In January 2023 he released “Clouds,” a heavenly mash of clanging keys, angelic vocals, and enough audio uplift to carry a house around the world. It went wild on TikTok and flew up Billboard’s Hot Dance/Electronic Songs chart, with streams numbering in the hundreds of millions on Spotify. “It basically changed my life overnight,” says Wijk.
Then came the world tour, the mixtape Levi Don’t Do It, and a constant stream of party-starting singles. Wijk became known for his live shows, which he invariably plays in the round, on a raised platform alone with his DJ decks in the middle of a panoramic crowd. Often he’ll descend from his perch to rave alongside his fans. Footage exists online of Wijk pogoing onstage alongside his mother.

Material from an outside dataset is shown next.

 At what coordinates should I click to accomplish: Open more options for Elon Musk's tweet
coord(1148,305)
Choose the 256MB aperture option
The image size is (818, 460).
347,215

His career now seems limitless. He met the Chainsmokers (“really nice people”), played a show inside Bayern Munich’s stadium, the Allianz Arena, and is now looking forward to his Coachella debut. His publicist tells me that Wijk “never sleeps but is always happy.” Having played 161 shows in 2025, it seems he’s gifted at keeping a level head. He’s never touched drugs and hasn’t had a drop of alcohol in more than a year, perhaps influenced by a desire to avoid a fate similar to that of his idol Avicii.
“I don’t know where it comes from, but I think I’m genuinely just a happy person,” he says. It’s a seemingly hard-wired optimism that comes through loud and clear in his music. In 2026 he vows to work on a debut album and keep playing shows around the world. He’ll do everything in his power to make each one of them special. “I would definitely say that a Bunt. show is something that you haven’t experienced before,” he says. “That is something that I say with a big, big confidence.”